-- start of Text provided --

Jan 13, 2009 5:10 PM
Staff & Wire Reports |

Pari-mutuel horse race wagering in the United States declined 7.2 percent in 2008, the lowest total in 10 years.

Underscored by a 20.3 percent decline in December, the total amount bet on U.S. and Canadian races was $13.670 billion last year, down from $14.723 billion in 2007.

Although December pari-mutuel figures in Nevada haven’t yet been posted, the decline appears to be steeper in the state’s race books.

For the 12 month period from Dec. 2007 to Nov. 2008, Nevada race books saw their pari-mutuel handle decline 13.1 percent to $495.8 million. (Race books retained 16.6 percent of the handle or $82.3 million.)

As the amount bet in Nevada race books has declined, so has the state’s contribution to the total amount bet.

The state’s handle of $495.8 million is about 3.6 percent of the total U.S. handle. Ten years ago, the state’s race books contributed $737 million or about 5.6 percent of the $13.115 billion total handle.

Most of the drop-off in race betting is attributed to the economic recession, but turmoil in the industry has alienated many bettors, who often turn to off-shore bookmakers.

-- end of Text provided --
-- start of Dataset extract --

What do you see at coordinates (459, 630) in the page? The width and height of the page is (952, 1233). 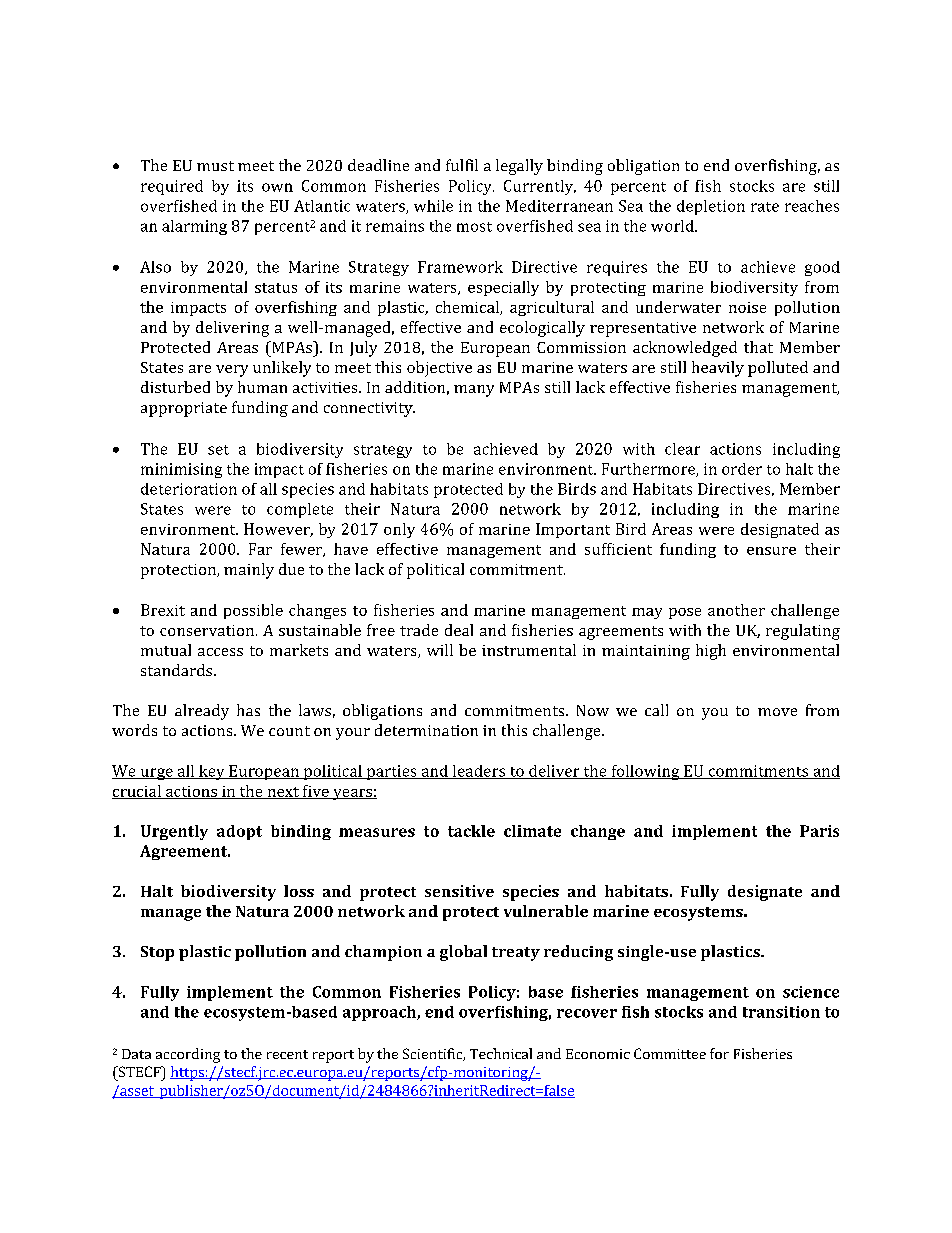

-- end of Dataset extract --

_Exercise brief_
Return, word for word, the passage from the article on horse race betting between "Pari-mutuel horse race" and "or $82.3 million.)", inclusive.

_Solution for this exercise_
Pari-mutuel horse race wagering in the United States declined 7.2 percent in 2008, the lowest total in 10 years.

Underscored by a 20.3 percent decline in December, the total amount bet on U.S. and Canadian races was $13.670 billion last year, down from $14.723 billion in 2007.

Although December pari-mutuel figures in Nevada haven’t yet been posted, the decline appears to be steeper in the state’s race books.

For the 12 month period from Dec. 2007 to Nov. 2008, Nevada race books saw their pari-mutuel handle decline 13.1 percent to $495.8 million. (Race books retained 16.6 percent of the handle or $82.3 million.)